═══ PROVIDED RECORDS ═══
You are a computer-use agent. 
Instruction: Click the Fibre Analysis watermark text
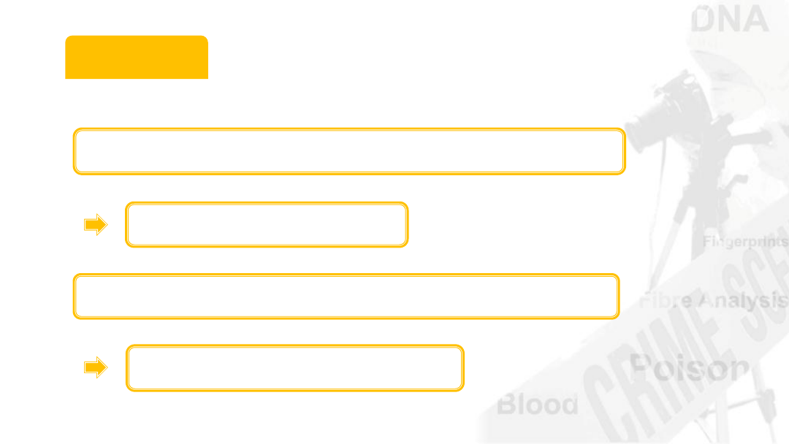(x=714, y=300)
═══
═══ PROVIDED RECORDS ═══
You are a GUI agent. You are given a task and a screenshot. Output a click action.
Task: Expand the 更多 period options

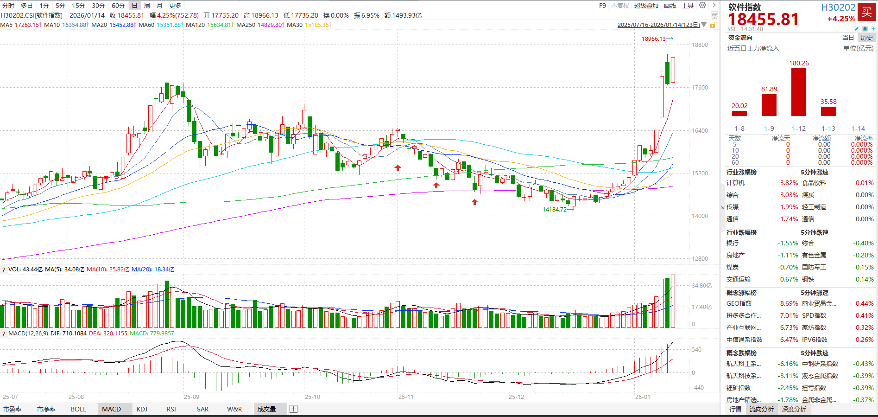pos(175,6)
═══
YOUR GOAL
Pull every line containing the word "agent" out of the material.

TASK SOLUTION
You are a computer-use agent. 
You are a GUI agent. You are given a task and a screenshot. Output a click action.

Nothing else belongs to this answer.